Question about missed values in `batch_mimicit`, maybe because of using `delete_tensors_from_dict` and `pop`

Li-Qingyun opened this issue · 0 comments

Hi, it seems that the pop and delete_tensors_from_dict operation results in missing of some samples.

What is this operation for?

The operations includes:

delete_tensors_from_dict(batch_mimicit)
delete_tensors_from_dict(
    {
        "other": [
            images,
            input_ids,
            attention_mask,
            labels,
        ]
    }
)

I met empty net_input at the tail of an epoch training.

image

But the logic in collate_fn seems that it at least has input_ids and attention_masks.

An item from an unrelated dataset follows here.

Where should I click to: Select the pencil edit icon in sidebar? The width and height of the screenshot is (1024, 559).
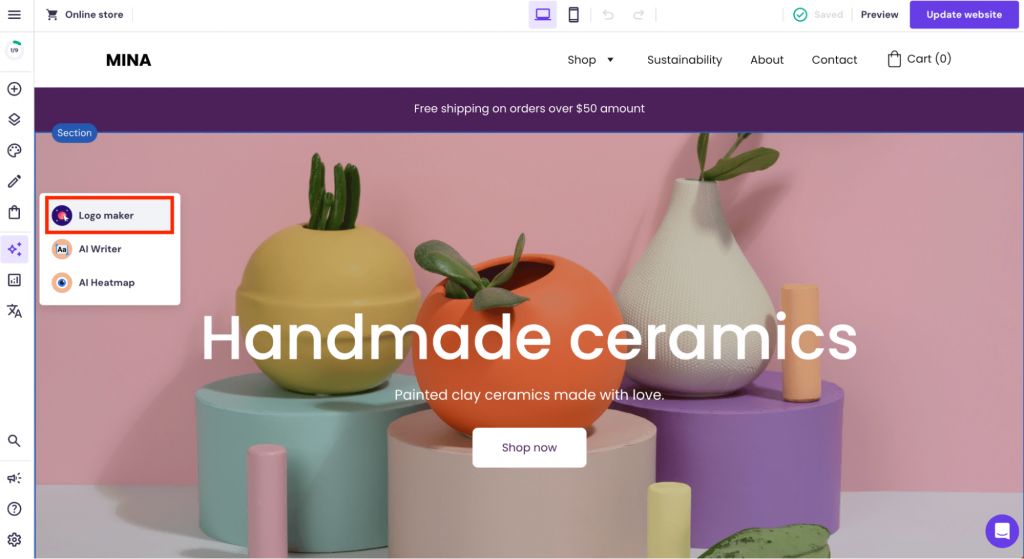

I has not found why the net_input is empty.

but when i delete delete_tensors_from_dict in my debugging script (pass the forward/backward process, only keep data loading to speed up err raising), the bug disappears.

It is strange.

Additionally, the actual bug is nccl timeout ...[Rank x] Watchdog caught collective operation timeout: WorkNCCL.... I found the true err by adding this:

def train_one_epoch(args, model, epoch, mimicit_loaders, tokenizer, optimizer, lr_scheduler, device_id, accelerator, wandb):
    dataloader_iterators = [cycle(dataloader) for dataloader in mimicit_loaders]
    ......

    for num_steps in tqdm(range(args.total_training_steps), disable=args.rank != 0, initial=(epoch * num_batches_per_epoch)):
        ......

        #### MIMIC-IT FORWARD PASS ####
        try:
            net_input = batch_mimicit["net_input"]
            images = net_input["patch_images"].to(device_id, non_blocking=True)
            input_ids = net_input["input_ids"].to(device_id, non_blocking=True)
            attention_mask = net_input["attention_masks"].to(device_id, non_blocking=True)
            labels = None  # placeholder to avoid error
            # net_input = batch_mimicit.pop("net_input")
            # images = net_input.pop("patch_images").to(device_id, non_blocking=True)
            # input_ids = net_input.pop("input_ids").to(device_id, non_blocking=True)
            # attention_mask = net_input.pop("attention_masks").to(device_id, non_blocking=True)
            # labels = None  # placeholder to avoid error
        except Exception as err:
            print(f"\n\n\n{err}\n")
            print(batch_mimicit)
            exit()
            
        ......

            try:
                loss_mimicit = forward_pass(
                    args,
                    model,
                    tokenizer,
                    images,
                    input_ids,
                    attention_mask,
                    labels,
                    device_id,
                    autocast_type,
                    batch_mimicit,
                )
            except Exception as err:
                print(f"\nforward_pass\n")
                print(f"\n\n\n{err}\n")
                print(batch_mimicit)
                exit()
            ......

            # delete_tensors_from_dict(batch_mimicit)
            # delete_tensors_from_dict(
            #     {
            #         "other": [
            #             images,
            #             input_ids,
            #             attention_mask,
            #             labels,
            #         ]
            #     }
            # )

        ......

Maybe cycle(dataloader) makes some sample appeared again? but their value was deleted by the func?